The server is run with AFL like so:

afl-fuzz -i inputs -o findings_dir -t 1000 -m 100000000 -- ./tester -s 1 @@

where the folder inputs contains the saved server message #1

Breaking RNG

In order to make the test repeatable and re-used saved samples, I had to break the RNG used by GnuTLS. Breaking the timestamp function could be done within the test app. No change to the GnuTLS souce required. It involved calling gnutls_global_set_time_function and passing it a pointer to this:

time_t stuck_time()
{
	return 2863311530;
}

The TLS handshake also involves random numbers for generating nonces and coming up with random primes for the Diffie Hellman exchange.
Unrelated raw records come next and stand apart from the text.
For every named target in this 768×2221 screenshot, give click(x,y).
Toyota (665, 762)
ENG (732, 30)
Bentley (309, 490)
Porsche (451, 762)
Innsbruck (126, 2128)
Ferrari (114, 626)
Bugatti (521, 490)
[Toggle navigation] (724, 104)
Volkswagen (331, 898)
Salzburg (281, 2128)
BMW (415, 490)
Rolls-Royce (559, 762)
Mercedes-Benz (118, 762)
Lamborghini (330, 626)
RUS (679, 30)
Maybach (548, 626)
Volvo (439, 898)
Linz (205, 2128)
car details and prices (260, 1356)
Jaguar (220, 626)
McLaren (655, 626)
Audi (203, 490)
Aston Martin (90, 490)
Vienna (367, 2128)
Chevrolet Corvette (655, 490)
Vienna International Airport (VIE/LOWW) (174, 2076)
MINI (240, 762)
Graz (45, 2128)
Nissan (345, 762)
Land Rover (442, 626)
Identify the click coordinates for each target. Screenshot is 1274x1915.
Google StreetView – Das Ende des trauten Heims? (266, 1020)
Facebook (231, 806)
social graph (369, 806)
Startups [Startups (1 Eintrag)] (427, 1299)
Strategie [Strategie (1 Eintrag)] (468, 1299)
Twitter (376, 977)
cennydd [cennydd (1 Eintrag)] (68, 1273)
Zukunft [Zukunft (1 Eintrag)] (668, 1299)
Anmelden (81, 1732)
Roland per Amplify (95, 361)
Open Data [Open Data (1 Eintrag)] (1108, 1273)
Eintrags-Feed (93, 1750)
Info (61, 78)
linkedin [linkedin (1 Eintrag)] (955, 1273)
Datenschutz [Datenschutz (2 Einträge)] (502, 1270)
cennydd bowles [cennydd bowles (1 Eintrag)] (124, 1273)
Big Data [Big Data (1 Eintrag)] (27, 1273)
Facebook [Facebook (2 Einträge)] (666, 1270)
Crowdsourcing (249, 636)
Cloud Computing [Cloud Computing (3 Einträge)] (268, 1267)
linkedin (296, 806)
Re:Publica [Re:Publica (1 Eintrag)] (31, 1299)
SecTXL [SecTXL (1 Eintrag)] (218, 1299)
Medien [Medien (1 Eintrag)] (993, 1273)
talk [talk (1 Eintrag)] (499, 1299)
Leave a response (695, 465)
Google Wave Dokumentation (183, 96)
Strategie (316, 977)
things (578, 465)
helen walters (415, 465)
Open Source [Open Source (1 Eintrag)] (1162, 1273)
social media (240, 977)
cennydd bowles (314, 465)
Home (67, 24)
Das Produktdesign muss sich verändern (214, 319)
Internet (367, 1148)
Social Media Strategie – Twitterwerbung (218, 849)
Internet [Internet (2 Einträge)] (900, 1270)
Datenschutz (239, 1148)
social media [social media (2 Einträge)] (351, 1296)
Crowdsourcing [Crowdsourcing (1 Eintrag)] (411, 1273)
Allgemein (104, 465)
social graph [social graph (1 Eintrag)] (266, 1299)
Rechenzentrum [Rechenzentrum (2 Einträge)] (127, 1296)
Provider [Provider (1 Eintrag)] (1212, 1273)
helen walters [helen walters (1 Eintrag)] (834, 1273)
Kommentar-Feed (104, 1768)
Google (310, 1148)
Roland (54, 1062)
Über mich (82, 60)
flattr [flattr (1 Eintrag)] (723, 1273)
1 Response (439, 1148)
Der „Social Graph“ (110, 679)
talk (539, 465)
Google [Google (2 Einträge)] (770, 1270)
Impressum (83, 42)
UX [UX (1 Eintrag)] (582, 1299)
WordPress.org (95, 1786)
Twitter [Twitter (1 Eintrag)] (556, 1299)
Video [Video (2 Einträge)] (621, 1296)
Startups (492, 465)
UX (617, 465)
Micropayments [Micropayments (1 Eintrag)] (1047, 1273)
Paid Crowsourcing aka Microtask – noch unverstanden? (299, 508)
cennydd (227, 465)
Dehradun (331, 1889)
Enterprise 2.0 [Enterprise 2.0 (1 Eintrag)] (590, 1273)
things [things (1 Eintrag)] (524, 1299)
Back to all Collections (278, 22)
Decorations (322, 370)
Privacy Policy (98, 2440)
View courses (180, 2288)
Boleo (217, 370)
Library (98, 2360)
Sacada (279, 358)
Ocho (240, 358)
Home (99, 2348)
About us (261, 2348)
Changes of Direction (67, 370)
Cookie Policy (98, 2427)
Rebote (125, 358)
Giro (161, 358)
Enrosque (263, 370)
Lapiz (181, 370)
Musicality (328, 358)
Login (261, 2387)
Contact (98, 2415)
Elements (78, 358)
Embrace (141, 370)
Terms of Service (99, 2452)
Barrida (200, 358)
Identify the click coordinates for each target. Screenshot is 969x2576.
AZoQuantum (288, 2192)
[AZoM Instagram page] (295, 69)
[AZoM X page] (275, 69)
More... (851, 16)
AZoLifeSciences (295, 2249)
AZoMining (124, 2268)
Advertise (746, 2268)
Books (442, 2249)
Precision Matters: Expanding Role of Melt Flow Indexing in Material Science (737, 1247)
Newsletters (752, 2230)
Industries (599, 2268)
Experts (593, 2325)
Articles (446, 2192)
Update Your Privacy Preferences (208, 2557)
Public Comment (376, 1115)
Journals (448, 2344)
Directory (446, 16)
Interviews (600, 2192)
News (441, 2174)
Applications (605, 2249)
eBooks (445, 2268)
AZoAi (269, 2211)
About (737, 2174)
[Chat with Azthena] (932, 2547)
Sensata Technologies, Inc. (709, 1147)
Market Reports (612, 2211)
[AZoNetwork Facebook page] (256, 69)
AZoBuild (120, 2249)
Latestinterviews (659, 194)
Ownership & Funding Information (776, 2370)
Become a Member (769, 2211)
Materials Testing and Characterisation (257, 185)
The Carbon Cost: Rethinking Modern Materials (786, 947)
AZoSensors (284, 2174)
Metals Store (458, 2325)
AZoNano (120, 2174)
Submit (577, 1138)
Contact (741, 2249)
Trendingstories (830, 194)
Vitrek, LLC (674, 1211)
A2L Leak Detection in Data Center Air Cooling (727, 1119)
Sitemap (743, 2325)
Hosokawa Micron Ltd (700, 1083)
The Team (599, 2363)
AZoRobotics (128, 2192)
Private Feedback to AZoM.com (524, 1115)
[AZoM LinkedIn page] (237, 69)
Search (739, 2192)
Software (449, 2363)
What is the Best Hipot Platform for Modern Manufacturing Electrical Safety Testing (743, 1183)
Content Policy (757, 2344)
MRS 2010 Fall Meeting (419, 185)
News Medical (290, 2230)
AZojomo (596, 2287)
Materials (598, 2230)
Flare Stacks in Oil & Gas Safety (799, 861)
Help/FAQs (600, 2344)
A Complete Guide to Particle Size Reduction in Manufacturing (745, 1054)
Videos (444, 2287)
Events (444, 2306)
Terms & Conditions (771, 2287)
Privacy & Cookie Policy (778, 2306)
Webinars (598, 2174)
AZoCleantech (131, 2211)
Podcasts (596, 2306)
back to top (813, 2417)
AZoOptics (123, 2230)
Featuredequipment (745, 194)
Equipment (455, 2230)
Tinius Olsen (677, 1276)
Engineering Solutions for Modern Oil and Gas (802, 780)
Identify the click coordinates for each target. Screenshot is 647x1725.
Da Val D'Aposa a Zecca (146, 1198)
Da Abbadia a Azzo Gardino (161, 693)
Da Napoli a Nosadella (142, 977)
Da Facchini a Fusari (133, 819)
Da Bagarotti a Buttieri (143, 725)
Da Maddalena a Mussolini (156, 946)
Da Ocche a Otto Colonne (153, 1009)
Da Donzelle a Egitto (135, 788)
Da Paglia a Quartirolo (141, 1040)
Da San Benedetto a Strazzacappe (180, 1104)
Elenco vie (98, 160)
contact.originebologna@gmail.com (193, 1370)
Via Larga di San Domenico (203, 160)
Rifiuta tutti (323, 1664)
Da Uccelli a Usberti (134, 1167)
I rewrote part of the code in gnutls' random.h

original:

inline static int
_gnutls_rnd(gnutls_rnd_level_t level, void *data, size_t len)
{
	int ret;
	if (len > 0) {
		return _gnutls_rnd_ops.rnd(gnutls_rnd_ctx, level, data,
					   len);
	}
	return 0;
}

modified:

int broken_rng_seed;

inline static void
broken_rng(void *data, size_t len)
{
	int i;
	memset(data, '\0', len);
	char *d = (char*)data;
	
	broken_rng_seed++;
		
	for (i = 0; i < len; i++) {
		d[i] = (char) ((broken_rng_seed >> (8*i)) & 0xFF);
	}
}

inline static int
_gnutls_rnd(gnutls_rnd_level_t level, void *data, size_t len)
{
	int ret;
	if (len > 0) {
		//ret = _gnutls_rnd_ops.rnd(gnutls_rnd_ctx, level, data,
		//			   len);
		broken_rng(data, len);
		return 0;
	}
	return 0;
}

Pretty strange, right? My first thought was to just call memset with some constant value on the data instead of calling the rng function, but there was a problem. It turns out some parts of GnuTLS will repeatedly call the rng function until they get a value with some specific properties (e.g. prime number). If rng always returns the same value, chances are you'll get stuck on one of those loops.